What you need to do: For the records below, give the number of lines where the string "computer" occurs. Include nothing else.

------

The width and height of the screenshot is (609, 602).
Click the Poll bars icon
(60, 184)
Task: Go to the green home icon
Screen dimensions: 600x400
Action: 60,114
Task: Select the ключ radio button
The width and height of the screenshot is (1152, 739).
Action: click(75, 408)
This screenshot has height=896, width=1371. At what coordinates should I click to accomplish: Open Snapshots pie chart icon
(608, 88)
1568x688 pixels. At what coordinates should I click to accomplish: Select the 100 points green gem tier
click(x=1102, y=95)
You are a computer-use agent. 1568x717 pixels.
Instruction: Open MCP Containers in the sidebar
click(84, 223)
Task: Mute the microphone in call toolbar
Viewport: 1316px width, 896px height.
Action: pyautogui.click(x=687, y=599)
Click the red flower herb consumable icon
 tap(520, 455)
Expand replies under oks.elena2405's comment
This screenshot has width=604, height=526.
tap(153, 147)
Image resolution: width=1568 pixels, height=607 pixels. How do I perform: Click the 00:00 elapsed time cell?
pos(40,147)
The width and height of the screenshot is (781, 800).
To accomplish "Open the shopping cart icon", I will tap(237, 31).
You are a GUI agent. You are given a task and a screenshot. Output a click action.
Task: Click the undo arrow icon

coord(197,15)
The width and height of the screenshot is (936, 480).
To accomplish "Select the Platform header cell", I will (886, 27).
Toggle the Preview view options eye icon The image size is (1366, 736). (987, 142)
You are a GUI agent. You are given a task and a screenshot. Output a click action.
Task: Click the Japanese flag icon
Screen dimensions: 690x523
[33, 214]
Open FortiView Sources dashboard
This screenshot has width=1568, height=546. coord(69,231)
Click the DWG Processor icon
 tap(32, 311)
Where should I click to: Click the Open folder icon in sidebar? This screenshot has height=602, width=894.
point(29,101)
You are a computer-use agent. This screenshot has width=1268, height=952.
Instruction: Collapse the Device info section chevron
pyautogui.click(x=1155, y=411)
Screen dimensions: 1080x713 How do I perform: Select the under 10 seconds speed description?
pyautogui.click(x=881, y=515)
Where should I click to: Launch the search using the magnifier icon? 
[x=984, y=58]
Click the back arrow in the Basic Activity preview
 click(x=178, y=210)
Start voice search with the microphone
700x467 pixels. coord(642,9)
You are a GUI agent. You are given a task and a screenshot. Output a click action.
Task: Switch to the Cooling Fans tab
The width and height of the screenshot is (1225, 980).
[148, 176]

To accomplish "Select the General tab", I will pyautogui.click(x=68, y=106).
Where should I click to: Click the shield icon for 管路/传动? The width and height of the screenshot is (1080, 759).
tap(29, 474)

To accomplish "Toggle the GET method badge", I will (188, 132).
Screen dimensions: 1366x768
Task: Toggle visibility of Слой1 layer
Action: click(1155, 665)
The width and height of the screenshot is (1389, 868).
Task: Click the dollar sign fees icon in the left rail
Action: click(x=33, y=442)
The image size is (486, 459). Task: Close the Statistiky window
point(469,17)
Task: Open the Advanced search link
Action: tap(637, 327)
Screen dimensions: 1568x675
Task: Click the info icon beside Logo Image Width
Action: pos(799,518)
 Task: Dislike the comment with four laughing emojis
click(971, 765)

------

Task solution: 2